[BEGIN Source data]
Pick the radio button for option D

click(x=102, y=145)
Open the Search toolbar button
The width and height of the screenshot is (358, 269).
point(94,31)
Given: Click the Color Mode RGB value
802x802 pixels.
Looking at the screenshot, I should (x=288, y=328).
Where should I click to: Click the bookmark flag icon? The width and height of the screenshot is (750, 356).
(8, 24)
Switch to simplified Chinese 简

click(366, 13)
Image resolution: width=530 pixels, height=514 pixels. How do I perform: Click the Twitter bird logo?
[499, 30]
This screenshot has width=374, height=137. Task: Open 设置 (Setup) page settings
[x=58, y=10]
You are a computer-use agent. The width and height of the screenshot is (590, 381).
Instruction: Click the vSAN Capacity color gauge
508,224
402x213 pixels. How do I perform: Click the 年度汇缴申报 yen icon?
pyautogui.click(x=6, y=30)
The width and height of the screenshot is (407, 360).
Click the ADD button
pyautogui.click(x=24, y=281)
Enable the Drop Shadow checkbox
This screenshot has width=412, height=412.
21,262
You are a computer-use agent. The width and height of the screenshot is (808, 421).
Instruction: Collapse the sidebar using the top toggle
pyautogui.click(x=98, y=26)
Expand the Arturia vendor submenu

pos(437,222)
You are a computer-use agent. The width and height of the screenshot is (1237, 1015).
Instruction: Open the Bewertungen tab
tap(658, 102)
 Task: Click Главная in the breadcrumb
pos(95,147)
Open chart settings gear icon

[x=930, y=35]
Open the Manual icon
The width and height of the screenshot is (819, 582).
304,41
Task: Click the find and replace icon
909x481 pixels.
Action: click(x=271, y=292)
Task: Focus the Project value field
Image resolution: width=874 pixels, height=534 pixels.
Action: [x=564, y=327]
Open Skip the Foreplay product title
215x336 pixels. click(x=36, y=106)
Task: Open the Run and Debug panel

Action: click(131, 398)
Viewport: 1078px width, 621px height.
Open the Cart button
[END Source data]
The problem — Rewrite every line of the records above as a JSON list of strings, one string per line, and leave out the blank lines.

Task output —
[
  "Pick the radio button for option D",
  "click(x=102, y=145)",
  "Open the Search toolbar button",
  "The width and height of the screenshot is (358, 269).",
  "point(94,31)",
  "Given: Click the Color Mode RGB value",
  "802x802 pixels.",
  "Looking at the screenshot, I should (x=288, y=328).",
  "Where should I click to: Click the bookmark flag icon? The width and height of the screenshot is (750, 356).",
  "(8, 24)",
  "Switch to simplified Chinese 简",
  "click(366, 13)",
  "Image resolution: width=530 pixels, height=514 pixels. How do I perform: Click the Twitter bird logo?",
  "[499, 30]",
  "This screenshot has width=374, height=137. Task: Open 设置 (Setup) page settings",
  "[x=58, y=10]",
  "You are a computer-use agent. The width and height of the screenshot is (590, 381).",
  "Instruction: Click the vSAN Capacity color gauge",
  "508,224",
  "402x213 pixels. How do I perform: Click the 年度汇缴申报 yen icon?",
  "pyautogui.click(x=6, y=30)",
  "The width and height of the screenshot is (407, 360).",
  "Click the ADD button",
  "pyautogui.click(x=24, y=281)",
  "Enable the Drop Shadow checkbox",
  "This screenshot has width=412, height=412.",
  "21,262",
  "You are a computer-use agent. The width and height of the screenshot is (808, 421).",
  "Instruction: Collapse the sidebar using the top toggle",
  "pyautogui.click(x=98, y=26)",
  "Expand the Arturia vendor submenu",
  "pos(437,222)",
  "You are a computer-use agent. The width and height of the screenshot is (1237, 1015).",
  "Instruction: Open the Bewertungen tab",
  "tap(658, 102)",
  " Task: Click Главная in the breadcrumb",
  "pos(95,147)",
  "Open chart settings gear icon",
  "[x=930, y=35]",
  "Open the Manual icon",
  "The width and height of the screenshot is (819, 582).",
  "304,41",
  "Task: Click the find and replace icon",
  "909x481 pixels.",
  "Action: click(x=271, y=292)",
  "Task: Focus the Project value field",
  "Image resolution: width=874 pixels, height=534 pixels.",
  "Action: [x=564, y=327]",
  "Open Skip the Foreplay product title",
  "215x336 pixels. click(x=36, y=106)",
  "Task: Open the Run and Debug panel",
  "Action: click(131, 398)",
  "Viewport: 1078px width, 621px height.",
  "Open the Cart button"
]